Per la Germania passava proprio la stessa ragione dell’esistenza di una Europa occidentale

Ma questa posizione sovietica, o meglio, il rischio di sovietizzazione dell’Europa occidentale era tenuto ben presente nella mente degli alleati occidentali nel ’48. La politica di containment occidentale, di fatto, era riuscita perché il Piano Marshall (che era continuazione dell’UNRRA, successivamente dell’E.R.P.) aveva gettato sull’Europa piena di macerie, la risorsa più risolutiva rimasta in mano agli Stati Uniti: un modello di democrazia e prosperità dei consumi che offriva un ristoro dopo le sofferenze patite dagli europei nel corso della guerra.

- Materiale fornito -
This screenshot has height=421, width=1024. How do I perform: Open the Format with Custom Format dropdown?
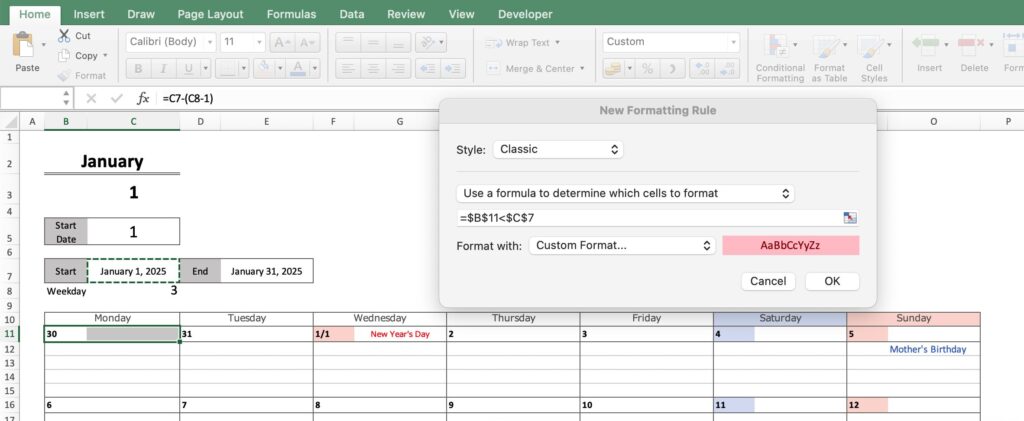click(x=622, y=245)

- Compito breve 1 -
Riporti il passo del brano sul Piano Marshall che va da "Per la Germania" fino a "corso della guerra." compreso.
- Compito breve 2 -
Secondo il brano sul Piano Marshall, per quale motivo la politica di containment occidentale era riuscita? Risponda in una o due frasi.
- Compito breve 3 -
Riprenda il brano sul Piano Marshall e ne scriva il seguito dopo l'ultima frase riportata.

- Risposta 1 -
Per la Germania passava proprio la stessa ragione dell’esistenza di una Europa occidentale

Ma questa posizione sovietica, o meglio, il rischio di sovietizzazione dell’Europa occidentale era tenuto ben presente nella mente degli alleati occidentali nel ’48. La politica di containment occidentale, di fatto, era riuscita perché il Piano Marshall (che era continuazione dell’UNRRA, successivamente dell’E.R.P.) aveva gettato sull’Europa piena di macerie, la risorsa più risolutiva rimasta in mano agli Stati Uniti: un modello di democrazia e prosperità dei consumi che offriva un ristoro dopo le sofferenze patite dagli europei nel corso della guerra.

- Risposta 2 -
La politica di containment occidentale era riuscita perché il Piano Marshall aveva portato nell'Europa piena di macerie la risorsa più risolutiva rimasta agli Stati Uniti, cioè un modello di democrazia e prosperità dei consumi. Tale modello offriva un ristoro dopo le sofferenze patite dagli europei nel corso della guerra.

- Risposta 3 -
7.7. La reazione dell’economia e della politica europee agli effetti benefici del piano Marshall
La reazione dei governi europei a questo fiume di denaro e aiuti che gli USA riversarono sul Vecchio Continente era stata particolarmente felice: Londra e Parigi, per primi, avevano intuito quale fosse il reale spazio apertosi grazie all’offerta americana (il coordinamento degli aiuti USA ai sedici paesi aderenti al Piano Marshall) e si gettarono nell’impresa. Fra il 1948 e il 1951 gli USA elargirono aiuti gratuiti per 13.000.000.000 di dollari, allentando, così, il vincolo della valuta sulle importazioni dall’Europa agli USA. Così gli investimenti si svilupparono e diedero vita ad un boom economico che in Europa sarebbe durato un trentennio, in condizioni tali da evitare dinamiche da conflitti sociali e politici. Tra il 1947 e il 1950 il PIL dell’Europa occidentale era cresciuto del 30%. In questo contesto europeo particolarmente felice ciascun governo aveva trovato il proprio percorso di crescita economica: dalla politica italiana di stabilizzazione della lira a quella laburista di nazionalizzazione e spesa sociale in Gran Bretagna. Gli USA, dunque, ponendosi come creditori e garanti di un lungo periodo di ripresa dell’Europa occidentale, riuscivano in questo modo ad avviare una riorganizzazione del continente, sotto la propria egida, cosa che creava delle ragioni e delle basi più solide per quella strategia del containment anticomunista di cui si è parlato.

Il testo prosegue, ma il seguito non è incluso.